**Task brief**
In the records below, rewrite the lines from the line with "Go to Tracking" to the line with "(x=388, y=53)", changing "Localization" to "Translation" and leaving everything else the same.

**Data for processing**
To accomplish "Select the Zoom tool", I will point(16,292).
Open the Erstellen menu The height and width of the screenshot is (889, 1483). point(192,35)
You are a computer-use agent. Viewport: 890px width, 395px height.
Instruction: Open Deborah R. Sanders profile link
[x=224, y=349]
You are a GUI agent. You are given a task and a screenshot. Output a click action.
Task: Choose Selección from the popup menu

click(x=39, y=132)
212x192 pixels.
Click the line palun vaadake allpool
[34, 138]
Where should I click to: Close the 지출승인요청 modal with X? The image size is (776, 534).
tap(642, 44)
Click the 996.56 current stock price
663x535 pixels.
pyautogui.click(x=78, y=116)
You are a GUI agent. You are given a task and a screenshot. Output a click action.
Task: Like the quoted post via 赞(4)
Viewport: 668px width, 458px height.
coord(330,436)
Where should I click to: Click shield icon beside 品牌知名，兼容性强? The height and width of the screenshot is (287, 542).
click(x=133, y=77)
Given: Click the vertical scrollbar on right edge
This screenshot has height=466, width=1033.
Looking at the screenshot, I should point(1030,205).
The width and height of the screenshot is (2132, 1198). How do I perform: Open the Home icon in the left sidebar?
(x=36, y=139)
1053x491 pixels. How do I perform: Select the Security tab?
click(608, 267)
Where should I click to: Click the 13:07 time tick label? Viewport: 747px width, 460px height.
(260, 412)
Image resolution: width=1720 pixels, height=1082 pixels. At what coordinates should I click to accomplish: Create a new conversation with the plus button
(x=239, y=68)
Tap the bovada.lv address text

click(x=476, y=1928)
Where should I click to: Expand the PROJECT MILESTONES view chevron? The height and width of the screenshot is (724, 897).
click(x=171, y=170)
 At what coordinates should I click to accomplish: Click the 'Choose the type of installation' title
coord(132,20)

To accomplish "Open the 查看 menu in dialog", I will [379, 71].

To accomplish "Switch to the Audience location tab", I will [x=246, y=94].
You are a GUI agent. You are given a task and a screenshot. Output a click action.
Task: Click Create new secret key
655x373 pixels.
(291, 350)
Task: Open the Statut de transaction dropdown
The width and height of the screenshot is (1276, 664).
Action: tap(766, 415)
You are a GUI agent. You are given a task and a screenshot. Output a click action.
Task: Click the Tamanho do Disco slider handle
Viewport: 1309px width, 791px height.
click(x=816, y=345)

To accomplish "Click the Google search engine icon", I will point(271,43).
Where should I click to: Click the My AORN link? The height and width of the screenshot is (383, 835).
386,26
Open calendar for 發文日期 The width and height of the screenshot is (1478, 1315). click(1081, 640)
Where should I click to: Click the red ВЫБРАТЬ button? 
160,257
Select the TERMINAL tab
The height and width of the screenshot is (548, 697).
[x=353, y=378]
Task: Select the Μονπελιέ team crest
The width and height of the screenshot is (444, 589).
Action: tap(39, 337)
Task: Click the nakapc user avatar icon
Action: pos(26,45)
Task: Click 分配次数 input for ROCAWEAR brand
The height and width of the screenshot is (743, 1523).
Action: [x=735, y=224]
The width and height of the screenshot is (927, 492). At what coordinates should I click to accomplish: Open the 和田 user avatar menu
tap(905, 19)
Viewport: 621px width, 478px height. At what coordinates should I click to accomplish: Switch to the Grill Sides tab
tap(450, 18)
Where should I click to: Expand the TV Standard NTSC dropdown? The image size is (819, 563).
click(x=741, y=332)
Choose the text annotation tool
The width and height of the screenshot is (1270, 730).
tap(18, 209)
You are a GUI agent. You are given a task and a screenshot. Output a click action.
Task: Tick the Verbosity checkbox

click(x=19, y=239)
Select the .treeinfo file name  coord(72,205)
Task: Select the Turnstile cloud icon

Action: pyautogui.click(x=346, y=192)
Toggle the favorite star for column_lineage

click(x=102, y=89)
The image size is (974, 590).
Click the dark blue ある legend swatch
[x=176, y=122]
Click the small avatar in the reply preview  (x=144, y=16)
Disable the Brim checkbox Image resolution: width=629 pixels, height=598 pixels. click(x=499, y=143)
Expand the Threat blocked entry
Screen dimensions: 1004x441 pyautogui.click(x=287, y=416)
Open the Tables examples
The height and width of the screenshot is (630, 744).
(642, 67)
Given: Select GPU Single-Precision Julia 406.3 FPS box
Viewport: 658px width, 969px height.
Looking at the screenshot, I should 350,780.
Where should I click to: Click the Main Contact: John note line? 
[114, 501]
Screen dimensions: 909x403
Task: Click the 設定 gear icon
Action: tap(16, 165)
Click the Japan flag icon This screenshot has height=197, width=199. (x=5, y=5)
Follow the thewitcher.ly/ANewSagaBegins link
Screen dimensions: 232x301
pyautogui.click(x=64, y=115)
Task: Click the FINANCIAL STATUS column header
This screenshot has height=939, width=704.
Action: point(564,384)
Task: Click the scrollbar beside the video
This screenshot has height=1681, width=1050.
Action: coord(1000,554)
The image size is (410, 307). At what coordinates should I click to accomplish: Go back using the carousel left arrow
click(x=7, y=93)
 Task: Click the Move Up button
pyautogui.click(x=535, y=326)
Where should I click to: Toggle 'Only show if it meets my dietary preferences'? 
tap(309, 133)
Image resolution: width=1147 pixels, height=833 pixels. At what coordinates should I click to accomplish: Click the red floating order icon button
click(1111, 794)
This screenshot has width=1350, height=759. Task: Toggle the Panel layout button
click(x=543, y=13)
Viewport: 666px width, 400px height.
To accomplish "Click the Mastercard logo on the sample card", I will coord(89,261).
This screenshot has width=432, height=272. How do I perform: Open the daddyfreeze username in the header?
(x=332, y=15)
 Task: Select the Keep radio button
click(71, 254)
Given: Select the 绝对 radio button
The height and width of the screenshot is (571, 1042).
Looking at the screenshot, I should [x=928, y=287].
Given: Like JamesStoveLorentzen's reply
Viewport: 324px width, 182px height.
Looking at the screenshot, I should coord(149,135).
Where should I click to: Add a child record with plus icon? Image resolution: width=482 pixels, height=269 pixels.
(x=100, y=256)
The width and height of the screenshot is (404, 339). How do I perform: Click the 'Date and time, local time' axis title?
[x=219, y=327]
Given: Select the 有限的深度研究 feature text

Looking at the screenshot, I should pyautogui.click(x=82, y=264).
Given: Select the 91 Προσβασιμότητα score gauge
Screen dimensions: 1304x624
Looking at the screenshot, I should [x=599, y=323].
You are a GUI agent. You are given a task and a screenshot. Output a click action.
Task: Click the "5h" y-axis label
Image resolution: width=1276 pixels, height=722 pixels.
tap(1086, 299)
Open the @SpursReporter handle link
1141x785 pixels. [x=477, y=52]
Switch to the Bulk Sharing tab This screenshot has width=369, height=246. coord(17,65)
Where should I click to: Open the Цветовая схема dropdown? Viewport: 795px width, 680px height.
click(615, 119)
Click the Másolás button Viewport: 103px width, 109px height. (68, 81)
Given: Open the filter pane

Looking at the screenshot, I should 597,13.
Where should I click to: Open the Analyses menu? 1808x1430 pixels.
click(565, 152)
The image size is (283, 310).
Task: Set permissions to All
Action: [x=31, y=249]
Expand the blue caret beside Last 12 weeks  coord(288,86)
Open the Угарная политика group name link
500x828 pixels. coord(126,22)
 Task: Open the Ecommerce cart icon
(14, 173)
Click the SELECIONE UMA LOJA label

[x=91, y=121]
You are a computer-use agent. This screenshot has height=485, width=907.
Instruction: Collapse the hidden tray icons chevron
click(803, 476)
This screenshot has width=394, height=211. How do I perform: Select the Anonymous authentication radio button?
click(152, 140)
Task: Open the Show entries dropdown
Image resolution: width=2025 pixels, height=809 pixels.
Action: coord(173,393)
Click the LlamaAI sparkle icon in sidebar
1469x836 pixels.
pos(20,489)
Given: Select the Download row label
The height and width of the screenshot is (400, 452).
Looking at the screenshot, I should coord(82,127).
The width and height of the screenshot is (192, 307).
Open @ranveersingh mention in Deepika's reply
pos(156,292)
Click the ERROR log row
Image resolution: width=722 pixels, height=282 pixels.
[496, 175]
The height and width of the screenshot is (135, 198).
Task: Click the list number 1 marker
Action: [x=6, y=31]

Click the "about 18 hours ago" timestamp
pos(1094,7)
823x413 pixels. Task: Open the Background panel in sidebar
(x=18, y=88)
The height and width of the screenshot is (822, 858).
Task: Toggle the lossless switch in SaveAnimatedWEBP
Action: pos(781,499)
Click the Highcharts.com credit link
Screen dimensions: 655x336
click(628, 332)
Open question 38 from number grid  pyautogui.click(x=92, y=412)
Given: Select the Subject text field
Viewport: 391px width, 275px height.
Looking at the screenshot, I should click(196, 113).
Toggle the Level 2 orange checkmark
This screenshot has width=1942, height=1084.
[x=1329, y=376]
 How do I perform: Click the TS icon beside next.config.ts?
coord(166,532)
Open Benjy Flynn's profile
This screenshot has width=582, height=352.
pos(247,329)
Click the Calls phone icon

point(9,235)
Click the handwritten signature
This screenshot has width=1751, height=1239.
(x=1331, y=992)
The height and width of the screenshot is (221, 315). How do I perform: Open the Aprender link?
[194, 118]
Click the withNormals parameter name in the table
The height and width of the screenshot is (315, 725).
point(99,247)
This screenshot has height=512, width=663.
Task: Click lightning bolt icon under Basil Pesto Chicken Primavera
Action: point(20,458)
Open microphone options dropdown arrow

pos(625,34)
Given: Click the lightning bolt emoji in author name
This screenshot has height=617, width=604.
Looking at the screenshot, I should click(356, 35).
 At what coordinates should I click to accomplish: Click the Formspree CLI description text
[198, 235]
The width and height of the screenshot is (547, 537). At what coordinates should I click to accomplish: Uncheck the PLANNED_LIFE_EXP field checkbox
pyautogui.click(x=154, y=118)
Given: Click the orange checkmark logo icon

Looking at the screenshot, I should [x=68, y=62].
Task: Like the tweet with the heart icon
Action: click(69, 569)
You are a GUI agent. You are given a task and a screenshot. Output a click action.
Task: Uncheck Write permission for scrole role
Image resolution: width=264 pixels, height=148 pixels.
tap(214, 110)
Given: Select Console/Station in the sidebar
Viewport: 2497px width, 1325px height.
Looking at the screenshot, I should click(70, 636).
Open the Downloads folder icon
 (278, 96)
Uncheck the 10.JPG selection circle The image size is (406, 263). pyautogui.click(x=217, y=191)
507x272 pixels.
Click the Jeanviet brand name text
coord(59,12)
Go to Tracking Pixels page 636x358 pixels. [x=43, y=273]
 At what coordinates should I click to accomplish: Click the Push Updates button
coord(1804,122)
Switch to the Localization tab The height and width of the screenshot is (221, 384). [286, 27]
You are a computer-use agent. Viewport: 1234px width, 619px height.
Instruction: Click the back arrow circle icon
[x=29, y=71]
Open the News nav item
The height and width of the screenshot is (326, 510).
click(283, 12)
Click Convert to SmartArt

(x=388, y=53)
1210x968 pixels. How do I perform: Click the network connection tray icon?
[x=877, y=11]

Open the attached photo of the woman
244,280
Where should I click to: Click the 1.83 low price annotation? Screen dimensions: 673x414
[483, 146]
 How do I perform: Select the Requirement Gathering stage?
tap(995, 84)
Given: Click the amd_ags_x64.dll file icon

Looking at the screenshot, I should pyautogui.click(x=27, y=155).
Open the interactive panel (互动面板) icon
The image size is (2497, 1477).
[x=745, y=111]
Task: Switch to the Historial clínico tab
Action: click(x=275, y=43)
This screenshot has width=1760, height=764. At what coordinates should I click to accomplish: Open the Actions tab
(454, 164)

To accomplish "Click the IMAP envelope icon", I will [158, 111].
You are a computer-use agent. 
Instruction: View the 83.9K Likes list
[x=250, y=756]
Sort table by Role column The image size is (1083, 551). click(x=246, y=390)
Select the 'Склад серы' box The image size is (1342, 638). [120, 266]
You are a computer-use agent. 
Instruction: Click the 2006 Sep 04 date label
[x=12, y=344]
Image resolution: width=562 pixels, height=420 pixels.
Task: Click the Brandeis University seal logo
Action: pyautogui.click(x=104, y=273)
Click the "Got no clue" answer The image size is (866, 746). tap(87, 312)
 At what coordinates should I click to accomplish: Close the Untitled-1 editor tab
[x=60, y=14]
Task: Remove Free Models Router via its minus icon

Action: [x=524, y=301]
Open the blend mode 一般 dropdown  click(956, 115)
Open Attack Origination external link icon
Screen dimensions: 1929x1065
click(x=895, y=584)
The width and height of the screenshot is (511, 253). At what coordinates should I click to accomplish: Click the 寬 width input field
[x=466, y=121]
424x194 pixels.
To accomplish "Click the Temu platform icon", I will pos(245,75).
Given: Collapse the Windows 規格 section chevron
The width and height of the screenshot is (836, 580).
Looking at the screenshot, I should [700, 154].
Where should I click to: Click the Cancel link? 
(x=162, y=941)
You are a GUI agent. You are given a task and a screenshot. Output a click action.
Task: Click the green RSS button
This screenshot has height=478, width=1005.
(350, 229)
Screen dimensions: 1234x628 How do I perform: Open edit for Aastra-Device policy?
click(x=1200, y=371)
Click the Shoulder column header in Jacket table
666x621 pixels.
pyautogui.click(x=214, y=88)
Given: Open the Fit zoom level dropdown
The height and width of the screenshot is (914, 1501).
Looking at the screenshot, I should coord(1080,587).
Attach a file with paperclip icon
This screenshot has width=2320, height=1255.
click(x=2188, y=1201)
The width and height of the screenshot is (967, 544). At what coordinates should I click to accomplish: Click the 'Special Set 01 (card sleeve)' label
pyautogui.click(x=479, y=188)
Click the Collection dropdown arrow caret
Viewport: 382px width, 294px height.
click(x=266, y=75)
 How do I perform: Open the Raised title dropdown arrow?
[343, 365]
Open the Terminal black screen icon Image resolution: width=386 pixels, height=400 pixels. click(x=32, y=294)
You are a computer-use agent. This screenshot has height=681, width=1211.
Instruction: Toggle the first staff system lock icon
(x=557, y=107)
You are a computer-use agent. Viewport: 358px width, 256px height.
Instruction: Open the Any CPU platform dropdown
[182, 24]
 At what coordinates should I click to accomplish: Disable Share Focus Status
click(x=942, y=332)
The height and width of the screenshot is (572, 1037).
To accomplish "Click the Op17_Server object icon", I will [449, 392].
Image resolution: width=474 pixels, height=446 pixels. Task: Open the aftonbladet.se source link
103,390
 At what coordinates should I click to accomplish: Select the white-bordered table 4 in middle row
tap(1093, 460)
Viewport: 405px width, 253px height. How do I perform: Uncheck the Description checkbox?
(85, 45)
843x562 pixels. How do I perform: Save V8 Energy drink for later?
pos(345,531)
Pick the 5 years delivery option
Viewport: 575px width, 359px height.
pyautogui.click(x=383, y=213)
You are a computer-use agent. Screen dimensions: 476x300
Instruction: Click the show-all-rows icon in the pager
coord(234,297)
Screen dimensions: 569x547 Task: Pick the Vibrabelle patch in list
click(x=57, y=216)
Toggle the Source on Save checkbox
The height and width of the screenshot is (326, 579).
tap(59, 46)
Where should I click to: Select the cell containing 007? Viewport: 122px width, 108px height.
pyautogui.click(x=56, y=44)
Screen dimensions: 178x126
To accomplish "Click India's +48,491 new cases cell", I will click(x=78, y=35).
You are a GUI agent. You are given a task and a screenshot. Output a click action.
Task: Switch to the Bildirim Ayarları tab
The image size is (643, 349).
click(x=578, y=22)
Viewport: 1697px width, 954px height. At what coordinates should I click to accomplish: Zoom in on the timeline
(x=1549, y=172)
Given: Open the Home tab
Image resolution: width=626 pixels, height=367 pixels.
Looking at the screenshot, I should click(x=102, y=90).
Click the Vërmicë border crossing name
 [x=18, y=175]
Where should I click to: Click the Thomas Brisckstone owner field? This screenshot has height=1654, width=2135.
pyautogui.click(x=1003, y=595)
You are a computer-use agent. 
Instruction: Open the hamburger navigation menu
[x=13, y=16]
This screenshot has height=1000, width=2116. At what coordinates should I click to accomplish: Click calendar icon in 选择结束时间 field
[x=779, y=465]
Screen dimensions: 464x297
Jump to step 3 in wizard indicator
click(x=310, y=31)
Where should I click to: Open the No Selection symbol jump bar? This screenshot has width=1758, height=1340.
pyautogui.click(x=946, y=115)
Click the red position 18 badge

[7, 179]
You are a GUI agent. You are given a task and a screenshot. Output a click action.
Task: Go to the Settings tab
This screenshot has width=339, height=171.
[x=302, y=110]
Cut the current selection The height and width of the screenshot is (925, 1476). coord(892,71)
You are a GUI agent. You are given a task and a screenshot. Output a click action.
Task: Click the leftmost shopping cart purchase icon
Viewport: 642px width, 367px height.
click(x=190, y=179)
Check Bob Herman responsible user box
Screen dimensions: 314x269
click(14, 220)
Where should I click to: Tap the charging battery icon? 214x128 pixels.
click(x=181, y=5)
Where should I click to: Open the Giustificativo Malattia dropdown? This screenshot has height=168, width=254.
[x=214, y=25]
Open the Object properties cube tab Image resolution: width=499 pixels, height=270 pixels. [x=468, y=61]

**Reply**
Go to Tracking Pixels page 636x358 pixels. [x=43, y=273]
 At what coordinates should I click to accomplish: Click the Push Updates button
coord(1804,122)
Switch to the Translation tab The height and width of the screenshot is (221, 384). [286, 27]
You are a computer-use agent. Viewport: 1234px width, 619px height.
Instruction: Click the back arrow circle icon
[x=29, y=71]
Open the News nav item
The height and width of the screenshot is (326, 510).
click(283, 12)
Click Convert to SmartArt

(x=388, y=53)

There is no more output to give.